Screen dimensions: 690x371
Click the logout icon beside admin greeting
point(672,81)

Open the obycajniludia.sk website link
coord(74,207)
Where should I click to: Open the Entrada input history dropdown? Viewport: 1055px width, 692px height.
------------------------
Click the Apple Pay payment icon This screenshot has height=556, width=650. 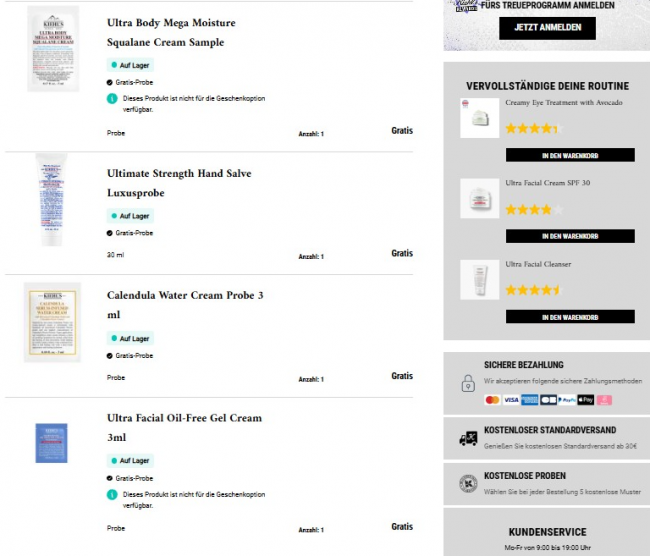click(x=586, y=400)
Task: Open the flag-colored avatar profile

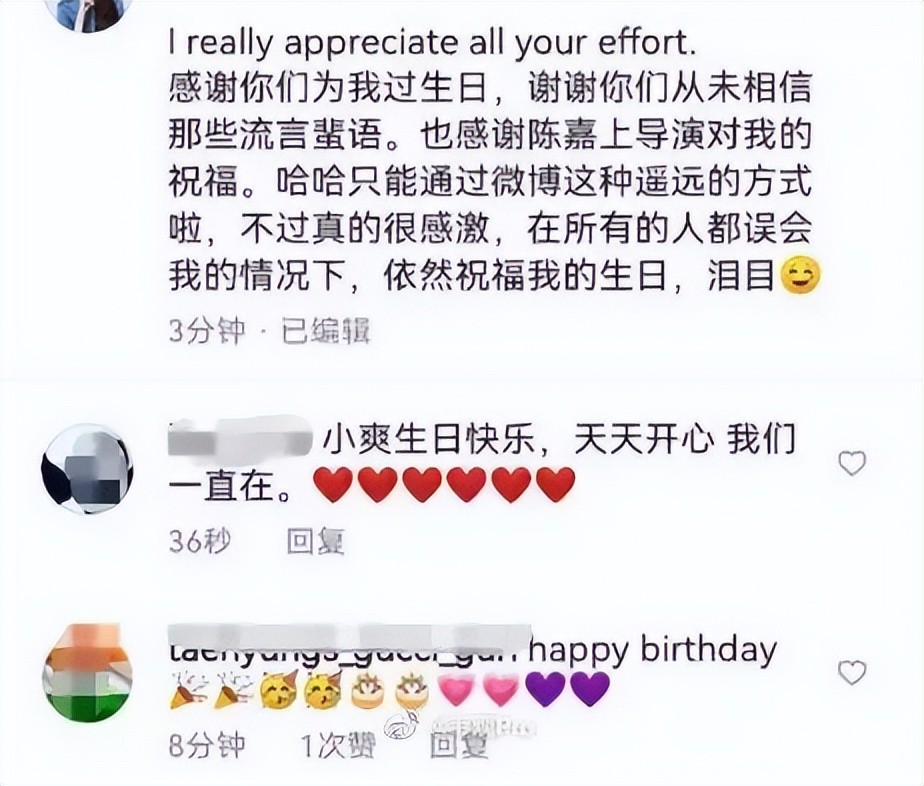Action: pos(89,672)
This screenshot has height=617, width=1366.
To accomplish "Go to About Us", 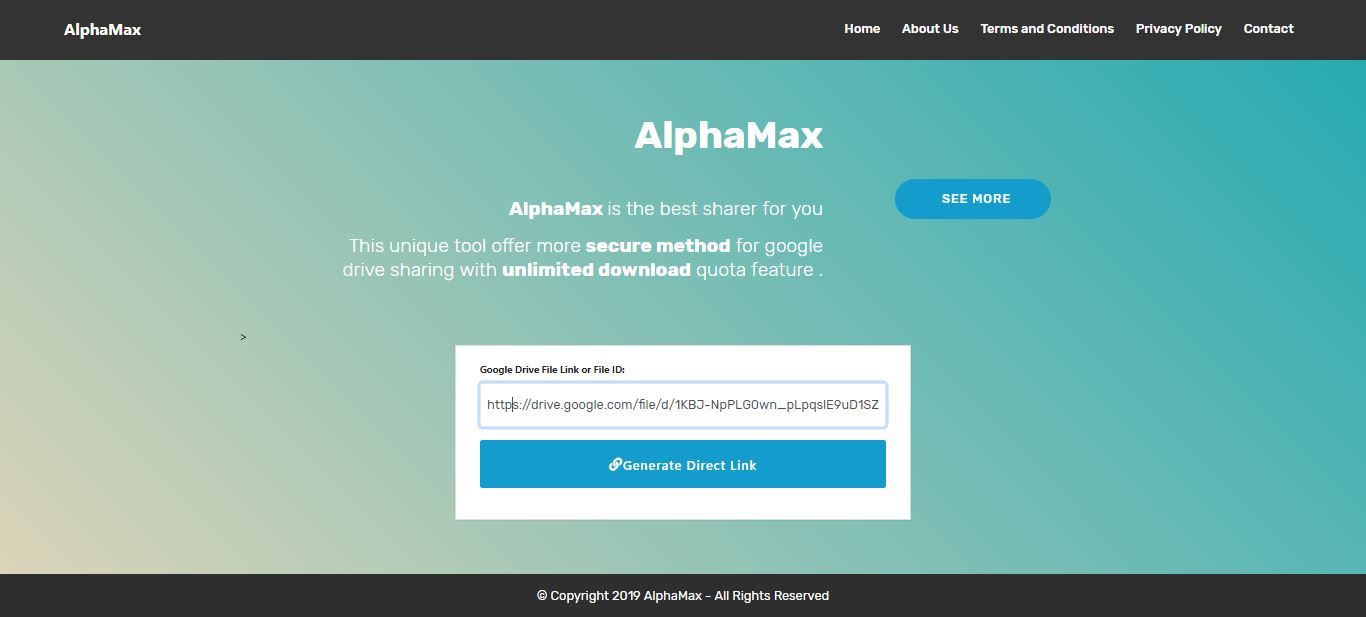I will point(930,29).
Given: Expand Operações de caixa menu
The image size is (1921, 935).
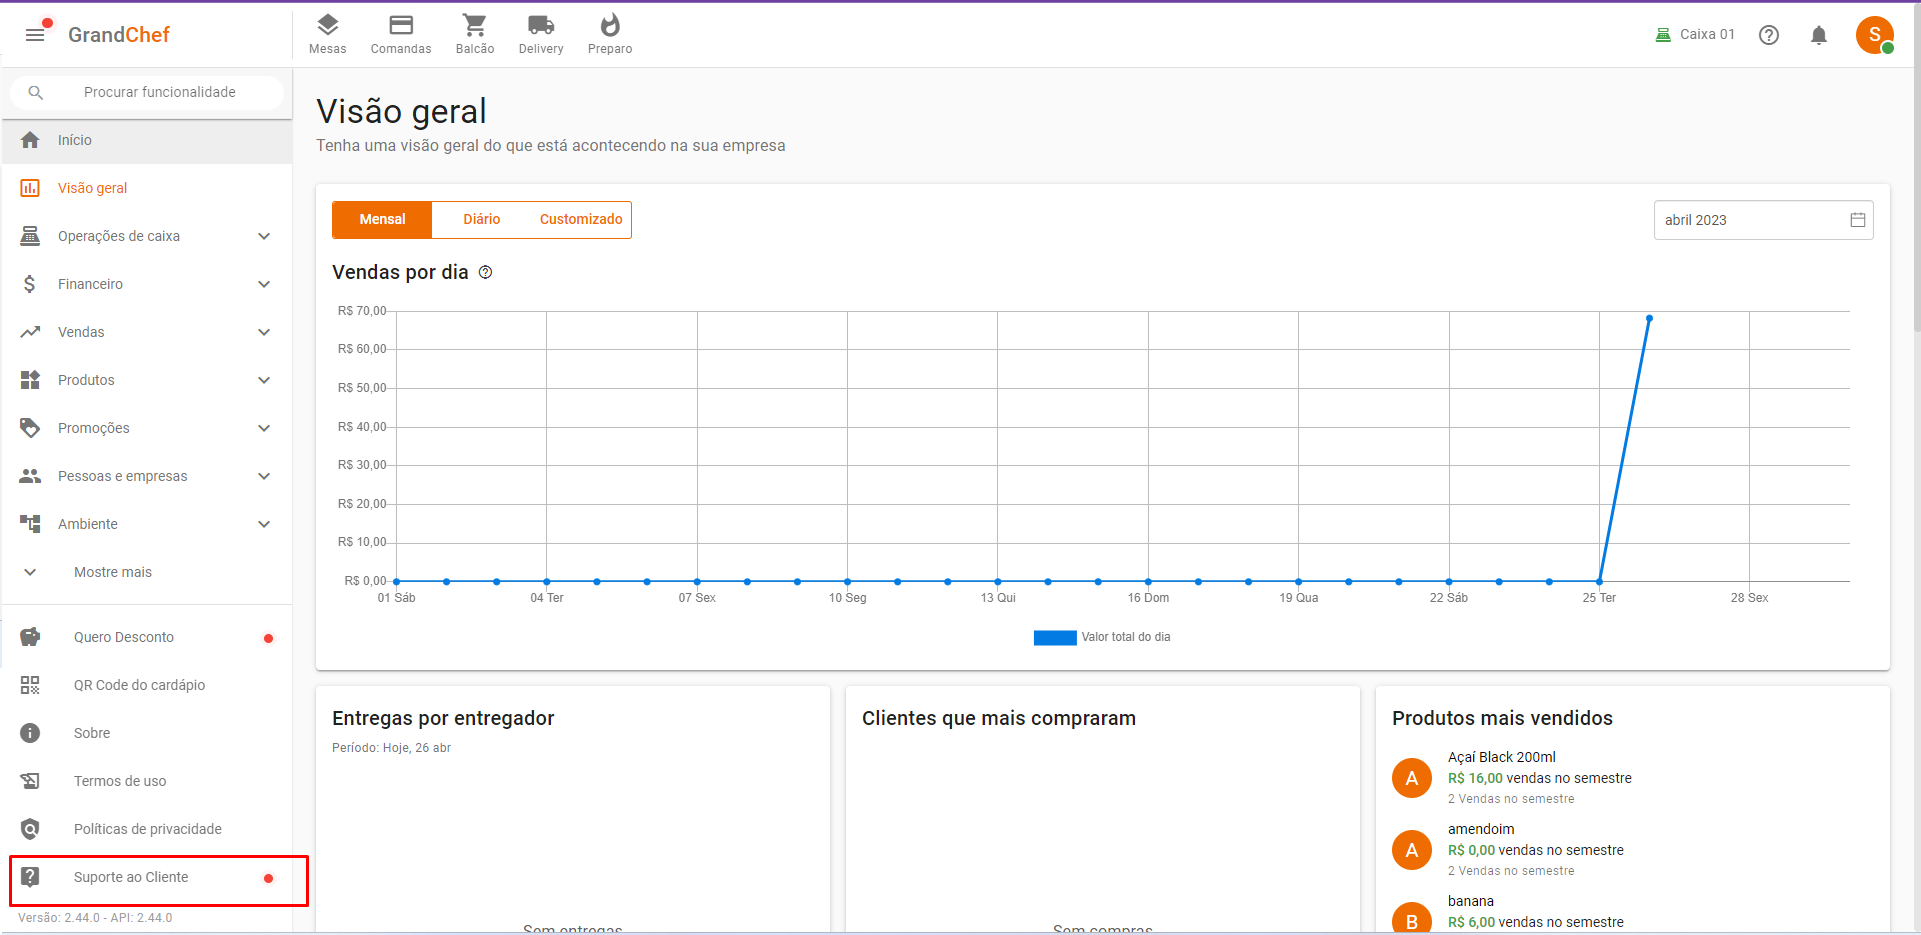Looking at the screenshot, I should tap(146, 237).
------------------------
## WHAT THE TASK ASKS
Word for word, restate the lines of the listing above starting at the line with "Screen dimensions: 690x371" and ending at the line with "Where should I", and nothing outside them.

## RESULT OF THE EXERCISE
Screen dimensions: 690x371
Click the logout icon beside admin greeting
point(672,81)

Open the obycajniludia.sk website link
coord(74,207)
Where should I click to: Open the Entrada input history dropdown? Viewport: 1055px width, 692px height.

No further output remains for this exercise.